Mother I called "Bootie" most of the time because that's what I heard her own mother 
say. Bootie read fairy tales to me in the cradle, she recited poems, she filled my ears and 
eyes with language even though she had little else in the way of things to give. One day 
she bought a set of encyclopedias from a door-to-door salesman that cost more than we 
could afford. I know because she and dad fought when he got home. From then on 
mother read from the encyclopedia every day. We read all the newspapers, too. In those 
days they only cost a couple of cents.

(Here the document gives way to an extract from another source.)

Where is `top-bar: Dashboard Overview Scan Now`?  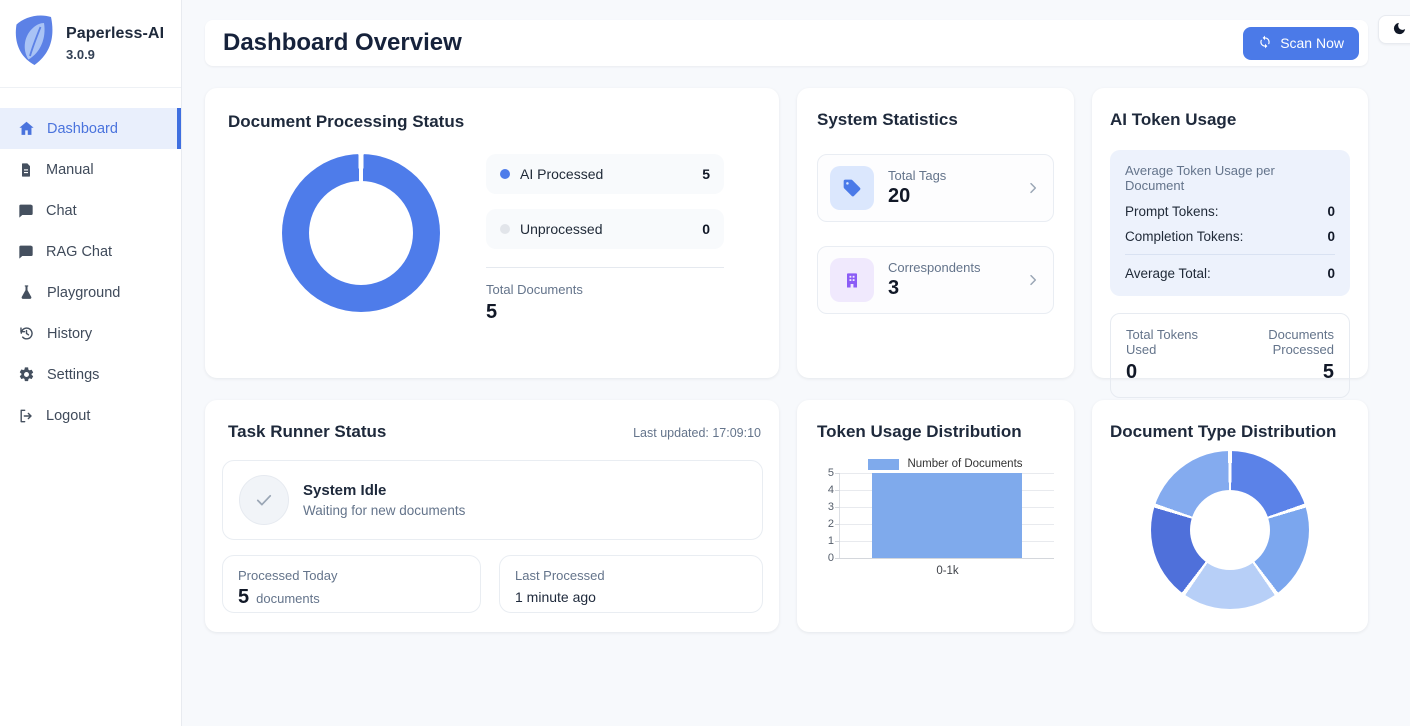
top-bar: Dashboard Overview Scan Now is located at coordinates (786, 43).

I liked the Hearst Sun-Telegraph best because it 
used violent layouts, and on the upper corner of the Sunday edition, a little boy called 
Puck, dressed like a fop, said in a speech balloon, "What fools these mortals be." I didn't 
know what that meant, but I said the words out loud often to punctuate adult conversation 
and always got a smile when I did. 



As far as I can figure, any success I had as a schoolteacher came from what my mother, 
my father, my sister, my family, friends, and town taught, not from a single thing I 
remember about Cornell and Columbia, my two colleges, not from any findings of 
institutes of child study or directives from departments of education. If I'm correct, then 
this insight is more significant than it may appear. The immense edifice of teacher 
instruction and schooling in general rests on the shaky hypothesis that expert intervention 
in childhood produces better people than might otherwise occur. I've come to doubt that. 

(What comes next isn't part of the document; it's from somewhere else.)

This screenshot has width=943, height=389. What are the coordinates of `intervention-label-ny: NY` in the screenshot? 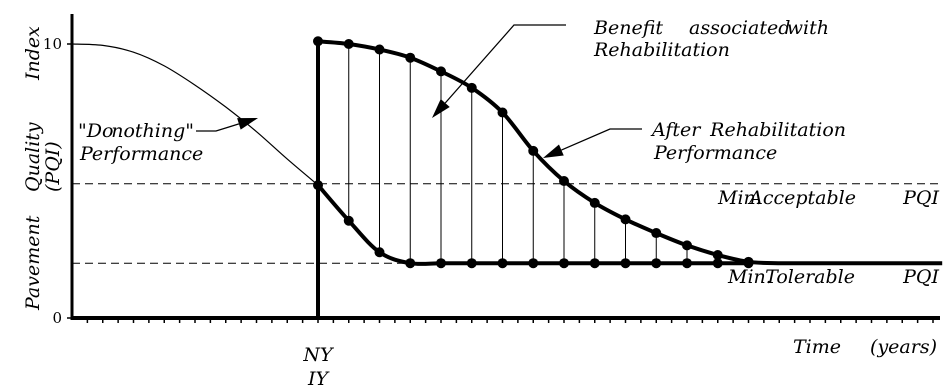 It's located at (318, 355).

A gigantic social investment rides on this hypothesis, one that might otherwise be spent 
on reducing stress on family life which interferes with happiness and the growth of 
intelligence. Had the small fortune spent on my own schooling been invested instead in 
my people and my place directly, I have a hunch I would have turned out better. 
Whatever the truth of this complex proposition, as long as you've spent your money and 
time to hear what I have to say, you have a right to know something about the 
fountainhead of my school-teaching practice, my growing up time on the green river 
Monongahela. 

I feel grateful for the luck to have been born in a tiny city with the character of a village 
on the river Monongahela in western Pennsylvania. People cared for each other there. 
Even the town wastrels had a history. But we minded our own business in Mon City, too. 
Both are important. Everyone seemed to understand that within broad limits there is no 
one best way to grow up. Rich or poor doesn't matter much if you know what's 
important. Poverty can 't make you miserable; only a bad character and a weak spirit can 
do that. 

In Monongahela, people seemed to know that children have a remarkable power to 
survive unfavorable environments as long as they have a part in a vital community. In the 
years I grew up, in the place I grew up, tales of social workers breaking up families "in 
the best interests of the child" weren't common, although on several occasions I heard 
Uncle Bud threaten to punch out this man's lights or that one's if the person didn't start 
treating his wife better. Or his kids. Bud was always punching someone in the interest of 
justice. 

Over the years any number of students found a way to tell me that what they appreciated 
most about my classes was that I didn't waste their time. I think I learned how not to do 
that through a bit of good luck — being born in Monongahela during the Depression when 
money was tight and people were forced to continue older traditions of making their own 
meanings instead of buying them. And they learned how many very different ways there 
were to grow strong. What the vast industry of professional child-rearing has told you 
about the right way to grow up matters less than you've been led to believe. Until you 
know that, you remain caught like a fly in the web of the great therapeutic community of 
modern life. That will make you sick quicker than anything.